The Q2 report was arguably better than expected, especially once forex is stripped out, which explains why the stock jumped initially. However, a closer look suggests IPGP has yet to feel the full impact of recent developments, especially those related to geopolitics. While stock buybacks and cuts to R&D will help with earnings, they are merely a band-aid solution and not really a cure to the problem.

IPGP has enough cash to keep funding stock buybacks, but it will come at the expense of the balance sheet. Some may welcome the intervention from IPGP, although others might feel it is better to reserve the cash if things get worse. At the same time, there is reason to believe IPGP will need to keep propping up earnings because they are likely to face downward pressure for various reasons.

The move out of Russia pretty much guarantees the cost of goods will go up, which will pressure earnings. IPGP is counting on Europe and the U.S. to soften the blow of falling sales in China, but the former could be following in the footsteps of the latter with the way their economies are going, Europe in particular. A range of macro-economic indicators suggest a worsening economy in the U.S. and Europe. To not expect at least some fallout for IPGP could be too much to ask for.

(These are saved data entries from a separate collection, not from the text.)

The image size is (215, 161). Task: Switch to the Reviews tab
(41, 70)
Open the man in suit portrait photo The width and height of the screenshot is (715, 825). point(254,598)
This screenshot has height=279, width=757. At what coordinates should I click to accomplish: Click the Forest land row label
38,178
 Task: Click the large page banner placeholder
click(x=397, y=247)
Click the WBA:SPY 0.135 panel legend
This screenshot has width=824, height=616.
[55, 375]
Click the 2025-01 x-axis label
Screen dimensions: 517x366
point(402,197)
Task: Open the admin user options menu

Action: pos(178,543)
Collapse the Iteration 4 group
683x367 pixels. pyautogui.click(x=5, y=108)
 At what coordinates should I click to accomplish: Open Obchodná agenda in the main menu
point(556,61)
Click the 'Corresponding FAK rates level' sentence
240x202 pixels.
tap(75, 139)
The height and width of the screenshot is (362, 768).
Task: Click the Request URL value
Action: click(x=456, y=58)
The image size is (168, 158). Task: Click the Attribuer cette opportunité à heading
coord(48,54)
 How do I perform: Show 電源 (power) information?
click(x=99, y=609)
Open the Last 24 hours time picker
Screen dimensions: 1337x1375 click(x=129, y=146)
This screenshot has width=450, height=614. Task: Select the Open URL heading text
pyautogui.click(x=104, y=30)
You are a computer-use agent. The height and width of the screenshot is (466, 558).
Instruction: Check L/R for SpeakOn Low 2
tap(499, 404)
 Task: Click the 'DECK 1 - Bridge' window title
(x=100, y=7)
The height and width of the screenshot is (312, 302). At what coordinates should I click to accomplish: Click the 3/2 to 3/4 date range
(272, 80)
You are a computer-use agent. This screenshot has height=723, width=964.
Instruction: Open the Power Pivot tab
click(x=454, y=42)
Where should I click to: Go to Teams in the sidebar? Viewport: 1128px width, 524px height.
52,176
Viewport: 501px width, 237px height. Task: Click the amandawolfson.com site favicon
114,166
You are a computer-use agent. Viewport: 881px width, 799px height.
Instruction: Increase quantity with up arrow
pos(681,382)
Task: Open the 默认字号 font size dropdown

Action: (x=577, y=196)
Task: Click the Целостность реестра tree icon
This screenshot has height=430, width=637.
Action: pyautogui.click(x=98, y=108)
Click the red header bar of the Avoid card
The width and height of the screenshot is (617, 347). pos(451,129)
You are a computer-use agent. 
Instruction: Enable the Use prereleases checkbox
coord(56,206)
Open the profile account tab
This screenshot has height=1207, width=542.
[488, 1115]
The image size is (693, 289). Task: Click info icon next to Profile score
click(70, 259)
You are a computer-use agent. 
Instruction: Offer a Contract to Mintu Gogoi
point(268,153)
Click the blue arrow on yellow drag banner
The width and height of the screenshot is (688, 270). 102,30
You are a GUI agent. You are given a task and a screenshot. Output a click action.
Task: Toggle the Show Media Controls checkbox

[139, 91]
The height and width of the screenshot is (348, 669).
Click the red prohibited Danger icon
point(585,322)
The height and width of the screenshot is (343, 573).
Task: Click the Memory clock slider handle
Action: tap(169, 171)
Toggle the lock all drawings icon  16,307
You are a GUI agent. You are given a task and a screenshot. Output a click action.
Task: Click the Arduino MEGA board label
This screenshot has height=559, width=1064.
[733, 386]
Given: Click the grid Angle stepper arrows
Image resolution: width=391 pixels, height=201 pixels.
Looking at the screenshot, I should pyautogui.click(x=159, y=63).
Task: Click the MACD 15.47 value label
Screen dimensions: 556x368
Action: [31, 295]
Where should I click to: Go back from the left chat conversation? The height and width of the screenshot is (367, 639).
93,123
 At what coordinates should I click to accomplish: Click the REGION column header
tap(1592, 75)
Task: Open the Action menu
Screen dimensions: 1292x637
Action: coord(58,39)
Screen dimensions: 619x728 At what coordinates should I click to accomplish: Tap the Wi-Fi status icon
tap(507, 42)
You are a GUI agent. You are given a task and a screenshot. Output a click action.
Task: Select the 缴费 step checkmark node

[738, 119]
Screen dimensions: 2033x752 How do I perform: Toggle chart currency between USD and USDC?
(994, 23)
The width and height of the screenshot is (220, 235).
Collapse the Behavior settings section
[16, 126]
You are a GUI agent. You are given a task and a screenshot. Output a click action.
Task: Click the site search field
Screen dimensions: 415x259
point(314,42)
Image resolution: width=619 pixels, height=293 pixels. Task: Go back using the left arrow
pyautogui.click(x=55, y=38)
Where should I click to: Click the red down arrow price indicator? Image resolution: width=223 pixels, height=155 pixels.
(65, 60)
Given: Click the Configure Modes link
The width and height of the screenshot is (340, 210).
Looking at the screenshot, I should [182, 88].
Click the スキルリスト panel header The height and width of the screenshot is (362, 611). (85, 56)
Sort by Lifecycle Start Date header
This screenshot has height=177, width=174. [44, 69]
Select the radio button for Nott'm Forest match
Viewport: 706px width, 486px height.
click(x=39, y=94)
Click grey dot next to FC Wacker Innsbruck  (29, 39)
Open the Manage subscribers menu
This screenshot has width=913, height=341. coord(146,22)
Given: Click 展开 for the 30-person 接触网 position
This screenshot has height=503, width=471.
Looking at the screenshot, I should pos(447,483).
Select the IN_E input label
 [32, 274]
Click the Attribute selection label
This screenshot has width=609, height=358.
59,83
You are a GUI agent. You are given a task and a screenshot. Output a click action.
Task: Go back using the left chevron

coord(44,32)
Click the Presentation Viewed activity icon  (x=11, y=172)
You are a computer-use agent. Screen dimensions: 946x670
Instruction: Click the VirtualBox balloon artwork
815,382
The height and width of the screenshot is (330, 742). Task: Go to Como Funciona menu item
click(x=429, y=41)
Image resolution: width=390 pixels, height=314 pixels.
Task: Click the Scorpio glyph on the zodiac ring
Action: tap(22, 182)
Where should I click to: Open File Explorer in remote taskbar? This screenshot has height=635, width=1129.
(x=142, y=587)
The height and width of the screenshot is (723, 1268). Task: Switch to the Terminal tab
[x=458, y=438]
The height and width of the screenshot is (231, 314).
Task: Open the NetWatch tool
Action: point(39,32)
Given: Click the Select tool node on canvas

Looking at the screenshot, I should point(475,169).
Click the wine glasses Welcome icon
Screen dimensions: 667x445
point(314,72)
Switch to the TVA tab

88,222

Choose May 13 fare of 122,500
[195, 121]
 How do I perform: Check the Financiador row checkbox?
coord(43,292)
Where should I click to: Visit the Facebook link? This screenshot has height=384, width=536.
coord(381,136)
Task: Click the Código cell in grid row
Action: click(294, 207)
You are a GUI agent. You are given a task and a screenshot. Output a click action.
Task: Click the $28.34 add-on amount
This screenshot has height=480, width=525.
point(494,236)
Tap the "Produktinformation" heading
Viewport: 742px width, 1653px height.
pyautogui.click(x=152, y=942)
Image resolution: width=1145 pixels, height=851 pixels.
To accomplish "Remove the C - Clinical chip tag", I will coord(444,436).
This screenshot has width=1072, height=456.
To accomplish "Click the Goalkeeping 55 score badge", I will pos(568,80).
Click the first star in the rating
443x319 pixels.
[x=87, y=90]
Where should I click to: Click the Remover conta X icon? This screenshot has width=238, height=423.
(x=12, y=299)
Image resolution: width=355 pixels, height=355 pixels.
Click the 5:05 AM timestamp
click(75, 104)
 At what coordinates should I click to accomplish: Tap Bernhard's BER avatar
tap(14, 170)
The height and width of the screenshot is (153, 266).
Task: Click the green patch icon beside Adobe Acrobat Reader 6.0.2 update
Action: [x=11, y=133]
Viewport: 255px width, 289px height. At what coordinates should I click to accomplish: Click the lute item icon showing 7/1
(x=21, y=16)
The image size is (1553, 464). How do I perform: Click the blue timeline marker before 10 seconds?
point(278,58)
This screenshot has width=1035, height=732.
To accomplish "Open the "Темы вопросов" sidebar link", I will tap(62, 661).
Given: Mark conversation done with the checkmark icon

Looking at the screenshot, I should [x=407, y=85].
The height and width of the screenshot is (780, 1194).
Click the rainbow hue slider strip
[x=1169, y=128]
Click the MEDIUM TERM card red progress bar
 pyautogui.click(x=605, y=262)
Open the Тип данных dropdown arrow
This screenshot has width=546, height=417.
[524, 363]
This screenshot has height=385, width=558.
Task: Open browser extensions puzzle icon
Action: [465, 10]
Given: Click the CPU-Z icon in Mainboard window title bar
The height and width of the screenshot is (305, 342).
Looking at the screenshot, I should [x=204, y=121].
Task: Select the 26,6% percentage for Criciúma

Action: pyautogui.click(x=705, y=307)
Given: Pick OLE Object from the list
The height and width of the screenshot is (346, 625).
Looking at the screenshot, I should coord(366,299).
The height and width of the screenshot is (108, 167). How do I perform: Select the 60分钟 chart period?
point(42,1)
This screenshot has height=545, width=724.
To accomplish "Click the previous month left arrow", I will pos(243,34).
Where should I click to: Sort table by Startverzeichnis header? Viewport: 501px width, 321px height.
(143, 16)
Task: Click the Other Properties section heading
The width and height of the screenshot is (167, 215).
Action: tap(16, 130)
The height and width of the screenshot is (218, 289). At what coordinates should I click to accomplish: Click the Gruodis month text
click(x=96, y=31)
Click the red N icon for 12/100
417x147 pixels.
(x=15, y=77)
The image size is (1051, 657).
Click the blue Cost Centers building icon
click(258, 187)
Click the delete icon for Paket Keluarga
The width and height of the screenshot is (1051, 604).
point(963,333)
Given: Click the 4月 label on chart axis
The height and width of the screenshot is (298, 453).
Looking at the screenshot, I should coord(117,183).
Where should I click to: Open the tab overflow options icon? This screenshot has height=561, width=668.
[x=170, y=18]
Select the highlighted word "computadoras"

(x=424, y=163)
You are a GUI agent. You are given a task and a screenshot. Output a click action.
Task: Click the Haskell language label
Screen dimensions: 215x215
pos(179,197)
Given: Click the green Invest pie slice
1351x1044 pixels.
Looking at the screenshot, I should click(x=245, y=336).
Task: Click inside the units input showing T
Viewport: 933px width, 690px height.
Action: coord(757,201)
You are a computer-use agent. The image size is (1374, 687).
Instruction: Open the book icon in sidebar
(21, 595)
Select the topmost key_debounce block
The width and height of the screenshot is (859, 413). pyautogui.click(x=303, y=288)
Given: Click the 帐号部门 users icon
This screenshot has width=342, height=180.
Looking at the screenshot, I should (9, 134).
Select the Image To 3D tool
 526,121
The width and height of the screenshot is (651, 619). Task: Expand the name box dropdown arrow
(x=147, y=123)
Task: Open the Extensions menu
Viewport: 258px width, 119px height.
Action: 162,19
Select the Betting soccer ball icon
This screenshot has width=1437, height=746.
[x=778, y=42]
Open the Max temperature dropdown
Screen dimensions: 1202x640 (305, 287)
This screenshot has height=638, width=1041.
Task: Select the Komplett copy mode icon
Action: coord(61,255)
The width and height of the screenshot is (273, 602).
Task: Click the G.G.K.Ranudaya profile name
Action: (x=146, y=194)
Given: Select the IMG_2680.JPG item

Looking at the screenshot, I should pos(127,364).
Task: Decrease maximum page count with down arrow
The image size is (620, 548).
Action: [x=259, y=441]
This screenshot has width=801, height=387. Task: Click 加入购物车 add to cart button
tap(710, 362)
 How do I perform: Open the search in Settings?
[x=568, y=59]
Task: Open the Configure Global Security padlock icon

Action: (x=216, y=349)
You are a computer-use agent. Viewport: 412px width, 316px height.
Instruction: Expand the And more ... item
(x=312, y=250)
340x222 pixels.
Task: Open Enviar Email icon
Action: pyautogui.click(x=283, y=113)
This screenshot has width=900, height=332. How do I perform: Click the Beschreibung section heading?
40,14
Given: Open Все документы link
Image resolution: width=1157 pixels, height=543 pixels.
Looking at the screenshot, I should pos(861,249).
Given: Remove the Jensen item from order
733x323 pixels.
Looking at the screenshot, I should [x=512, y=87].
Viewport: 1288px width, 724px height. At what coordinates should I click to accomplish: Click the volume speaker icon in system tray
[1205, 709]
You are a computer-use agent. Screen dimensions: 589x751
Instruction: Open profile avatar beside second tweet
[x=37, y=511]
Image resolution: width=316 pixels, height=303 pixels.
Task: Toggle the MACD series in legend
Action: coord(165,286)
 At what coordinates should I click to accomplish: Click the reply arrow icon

IPGP at the end of the day depends on the health of industrial demand. Some segments like those related to EVs may hold up better than others, but generally speaking, as the economy goes, so too does industry. The global economy is more likely to get worse than better. IPGP is unlikely to do well under these circumstances.

I am neutral on IPGP. If people are able to handle short-term setbacks and are willing and able to stick with IPGP, then long IPGP could be worth it. But those looking for a more immediate payoff should most likely look elsewhere. Europe alone should give people second thoughts. Earnings at IPGP are declining and there is reason to believe they could continue to fall with major economies heading for a recession, if they aren’t there already.

IPGP could be heading for stormy weather if sales in Europe and the U.S. start to decline like it has in China. Odds are the balance sheet and the income statement at IPGP are more likely to get worse than better. If record-setting stock buybacks only resulted in sideways action, then it’s worth asking what the stock will do with reduced buying, something that will have to happen eventually.

The stock is currently positioned in such a way that the way up is blocked by resistance, while potential support is much further down below. Lower stock prices are more likely than higher ones with the way the charts are laid out. There may come a time for long IPGP, but, with the way things stand, now does not look to be that time.